Claddagh ring Blog - Irish stone walls

IRISH STONE WALLS.



While holidaying, particularly around the West of Ireland you may notice 'Stone Walls' . There is no mortar holding the stones together. They are constructed by selecting stones that will balance and 'sit' into the wall as they are built.
Why Stone Walls? you may wonder. Well in these areas of Ireland the land is very stony and in order to be farmed the stones needed to be cleared. So a clever way to clear the land was build walls.
Around the Burren, Galway and Clare you will see low walls of rounded stones, these walls have big gaps between the stones. Made of Carboniferous limestone they are naturally rounded in shape.
'DRY STONE WALLS'
These walls are built without tools or mortar - the stone is not cut but sometimes broken. whatever stones are available are made to fit as well as can be. The walls are often unstable and need repairing by replacing fallen stones. The instability of the walls makes them good barriers, as animals reared in the field are wary of crossing them having learned that they collapse easily.

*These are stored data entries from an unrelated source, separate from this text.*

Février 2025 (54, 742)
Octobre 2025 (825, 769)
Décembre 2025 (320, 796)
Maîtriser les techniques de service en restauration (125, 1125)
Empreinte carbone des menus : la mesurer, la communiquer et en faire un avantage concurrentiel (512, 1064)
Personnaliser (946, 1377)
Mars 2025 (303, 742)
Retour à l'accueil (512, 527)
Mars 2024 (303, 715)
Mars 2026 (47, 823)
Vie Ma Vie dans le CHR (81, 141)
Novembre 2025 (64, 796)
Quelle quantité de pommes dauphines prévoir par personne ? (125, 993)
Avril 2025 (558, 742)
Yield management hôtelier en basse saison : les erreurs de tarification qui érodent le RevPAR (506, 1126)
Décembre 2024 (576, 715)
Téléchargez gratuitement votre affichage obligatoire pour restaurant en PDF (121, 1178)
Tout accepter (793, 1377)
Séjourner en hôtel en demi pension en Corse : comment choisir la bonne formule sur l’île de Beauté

Where money was more available, a more skilled 'dry wall' would be built. These walls were the work of a skilled stone mason. The technique often passed down in families. Another wall built by a stone mason would include 'mortar' , often built of local quarried stone. This sort of wall originally came to Ireland with the Normans. Limestone with granite, more angular in shape.
'FAMINE WALLS'
The 'Famine Walls' were built with men employed on Work Schemes. This work helped to provide income to the poor, starving communities at the time of the potato famine. It was often a thankless job. The hungry men building walls such as in the Burren, County Clare where long stone walls run from the bottom to the top of a stony mountain. Indeed, it would have been a weary exhausting job. As the potatoe was the stable diet of local poorer communities.
If the opportunity arises, come and see the 'Ceide Fields' in Mayo. It is of particular interest as an ongoing, archaeological dig, is gradually unfolding a remarkable story of Stone Age life. "It is the largest known Stone Age settlement in the world".